- Born: Dwight Robert Ladd Jr 5 March 1947 (age 78)
- Citizenship: American and British

Academic background
- Alma mater: Brown University (BA); Cornell University (MA, PhD);

Academic work
- Discipline: Linguist
- Sub-discipline: Phonetics, phonology
- Institutions: University of Edinburgh

= Robert Ladd (linguist) =

Dwight Robert Ladd Jr, FBA (born 5 March 1947), is a linguist and retired academic specialising in phonetics and phonology. From 1997 to 2011, he was Professor of Linguistics at the University of Edinburgh.

== Career ==
Dwight Robert Ladd Jr, known professionally as D. Robert Ladd, was born on 5 March 1947 and studied at Brown University, graduating in 1968 with a Bachelor of Arts degree in linguistics. After spending two years in the US Army, he studied at Cornell University (1970–72) to complete a Master of Arts degree in linguistics. After a year lecturing at the Heidelberg University, he returned to Cornell in 1975 to carry out doctoral studies, and was awarded his PhD in 1978 for his thesis "The structure of intonational meaning". Having spent a year lecturing at Cornell, he lectured at the University of Cluj as a Fulbright Scholar (1978–79), before holding a number of short-term positions at Cornell (1979–80, 1984), the University of Pennsylvania (1980–81), Bucknell University (1980–81), the University of Giessen (1981–83) and the University of Sussex (1983–84). He was then appointed a lecturer in the Department of Linguistics at the University of Edinburgh in 1985. He was promoted to a readership there in 1989, and then to a professorship in linguistics in 1997. Ladd retired in 2011 and became an emeritus professor and honorary professorial fellow at Edinburgh.

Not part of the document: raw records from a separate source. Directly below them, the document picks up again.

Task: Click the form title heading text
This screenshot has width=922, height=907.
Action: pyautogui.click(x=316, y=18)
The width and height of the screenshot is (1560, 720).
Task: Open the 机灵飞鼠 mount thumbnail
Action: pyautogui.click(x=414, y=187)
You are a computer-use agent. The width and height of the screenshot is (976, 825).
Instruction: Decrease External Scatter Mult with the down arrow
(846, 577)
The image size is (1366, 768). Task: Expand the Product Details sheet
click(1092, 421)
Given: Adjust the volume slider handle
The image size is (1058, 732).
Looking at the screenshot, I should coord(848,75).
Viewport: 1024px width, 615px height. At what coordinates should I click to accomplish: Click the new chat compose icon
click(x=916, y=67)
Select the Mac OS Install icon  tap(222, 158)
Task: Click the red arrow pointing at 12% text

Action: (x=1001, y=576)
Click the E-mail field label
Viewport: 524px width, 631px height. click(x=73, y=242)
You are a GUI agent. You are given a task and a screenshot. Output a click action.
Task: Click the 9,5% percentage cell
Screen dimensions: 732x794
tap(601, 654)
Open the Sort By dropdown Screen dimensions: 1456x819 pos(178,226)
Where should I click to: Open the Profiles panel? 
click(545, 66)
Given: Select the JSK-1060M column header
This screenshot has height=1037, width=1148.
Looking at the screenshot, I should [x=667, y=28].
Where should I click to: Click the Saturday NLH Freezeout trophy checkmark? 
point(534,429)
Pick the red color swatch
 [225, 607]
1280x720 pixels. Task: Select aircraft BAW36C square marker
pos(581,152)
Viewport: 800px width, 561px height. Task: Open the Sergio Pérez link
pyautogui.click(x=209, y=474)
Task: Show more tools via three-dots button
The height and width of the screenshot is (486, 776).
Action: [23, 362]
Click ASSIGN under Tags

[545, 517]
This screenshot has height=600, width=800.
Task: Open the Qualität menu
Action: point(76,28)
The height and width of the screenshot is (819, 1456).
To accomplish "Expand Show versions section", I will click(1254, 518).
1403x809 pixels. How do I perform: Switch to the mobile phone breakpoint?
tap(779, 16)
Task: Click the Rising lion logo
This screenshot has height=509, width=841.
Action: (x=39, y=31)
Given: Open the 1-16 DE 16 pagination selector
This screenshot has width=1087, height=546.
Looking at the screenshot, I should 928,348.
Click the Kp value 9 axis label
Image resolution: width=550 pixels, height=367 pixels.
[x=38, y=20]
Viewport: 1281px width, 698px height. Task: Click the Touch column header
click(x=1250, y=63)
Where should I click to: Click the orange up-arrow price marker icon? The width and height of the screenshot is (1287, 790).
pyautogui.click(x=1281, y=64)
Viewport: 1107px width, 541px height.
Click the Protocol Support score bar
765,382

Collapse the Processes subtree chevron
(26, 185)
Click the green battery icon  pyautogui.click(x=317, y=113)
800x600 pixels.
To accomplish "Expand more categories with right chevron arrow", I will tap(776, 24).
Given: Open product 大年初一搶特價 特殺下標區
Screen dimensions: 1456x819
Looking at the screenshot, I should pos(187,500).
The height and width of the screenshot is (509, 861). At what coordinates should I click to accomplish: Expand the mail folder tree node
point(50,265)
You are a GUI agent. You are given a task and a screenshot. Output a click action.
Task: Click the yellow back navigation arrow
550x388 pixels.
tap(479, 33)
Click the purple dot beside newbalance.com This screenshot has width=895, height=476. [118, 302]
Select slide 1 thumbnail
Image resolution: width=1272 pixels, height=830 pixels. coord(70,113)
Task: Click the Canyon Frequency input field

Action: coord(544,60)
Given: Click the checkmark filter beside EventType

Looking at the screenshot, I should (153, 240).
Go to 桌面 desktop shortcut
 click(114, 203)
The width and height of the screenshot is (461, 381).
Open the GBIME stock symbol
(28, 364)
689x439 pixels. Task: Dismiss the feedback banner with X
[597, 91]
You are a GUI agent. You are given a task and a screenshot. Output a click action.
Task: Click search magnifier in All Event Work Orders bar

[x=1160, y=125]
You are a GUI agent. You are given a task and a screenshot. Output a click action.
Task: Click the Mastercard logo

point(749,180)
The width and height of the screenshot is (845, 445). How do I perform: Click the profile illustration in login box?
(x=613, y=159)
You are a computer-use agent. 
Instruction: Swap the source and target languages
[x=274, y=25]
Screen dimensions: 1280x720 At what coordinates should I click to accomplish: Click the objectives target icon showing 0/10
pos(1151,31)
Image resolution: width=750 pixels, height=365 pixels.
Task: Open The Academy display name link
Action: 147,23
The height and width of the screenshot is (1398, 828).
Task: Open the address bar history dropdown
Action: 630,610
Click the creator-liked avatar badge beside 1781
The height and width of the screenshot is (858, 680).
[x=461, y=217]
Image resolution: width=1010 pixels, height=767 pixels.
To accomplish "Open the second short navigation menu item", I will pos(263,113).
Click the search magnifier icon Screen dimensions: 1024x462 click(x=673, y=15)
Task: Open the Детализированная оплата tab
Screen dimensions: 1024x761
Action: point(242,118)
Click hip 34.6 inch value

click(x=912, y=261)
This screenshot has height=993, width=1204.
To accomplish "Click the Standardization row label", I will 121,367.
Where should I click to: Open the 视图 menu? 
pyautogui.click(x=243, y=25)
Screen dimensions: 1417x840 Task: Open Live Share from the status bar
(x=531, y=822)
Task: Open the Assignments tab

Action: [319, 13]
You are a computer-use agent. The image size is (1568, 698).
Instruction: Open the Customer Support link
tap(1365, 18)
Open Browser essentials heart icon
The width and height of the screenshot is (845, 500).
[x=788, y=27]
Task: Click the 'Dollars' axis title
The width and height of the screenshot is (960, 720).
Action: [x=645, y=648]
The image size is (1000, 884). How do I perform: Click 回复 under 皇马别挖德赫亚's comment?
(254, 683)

According to his British Academy profile, Ladd's research focuses on "phonology and phonetics, and the relation between them ('laboratory phonology')", as well as "intonation and prosody, including focus, emotion, pitch perception, tone languages, and links between language and music". He was a founding member of the Association for Laboratory Phonology, and served as President from 2010 to 2014.

== Honours and awards ==
In 2015, Ladd was elected a Fellow of the British Academy, the United Kingdom's national academy for the humanities and social sciences. The following year, he was elected a Member of the Academia Europaea.

== Selected publications ==

- The Structure of Intonational Meaning: Evidence from English (Indiana University Press, 1980).
- (Translated) Stefan Pascu, A History of Transylvania (Wayne State University Press, 1982).
- (Co-edited with A. Cutler) Prosody: Models and Measurements (Springer-Verlag, 1983).
- (Co-edited with G. J. Docherty) Papers in Laboratory Phonology II: Gesture, Segment, Prosody (Cambridge University Press, 1992).
- Intonational Phonology, 1st edition (Cambridge University Press, 1996); 2nd edition (Cambridge University Press, 2008).
- Simultaneous Structure in Phonology (Oxford University Press, 2014).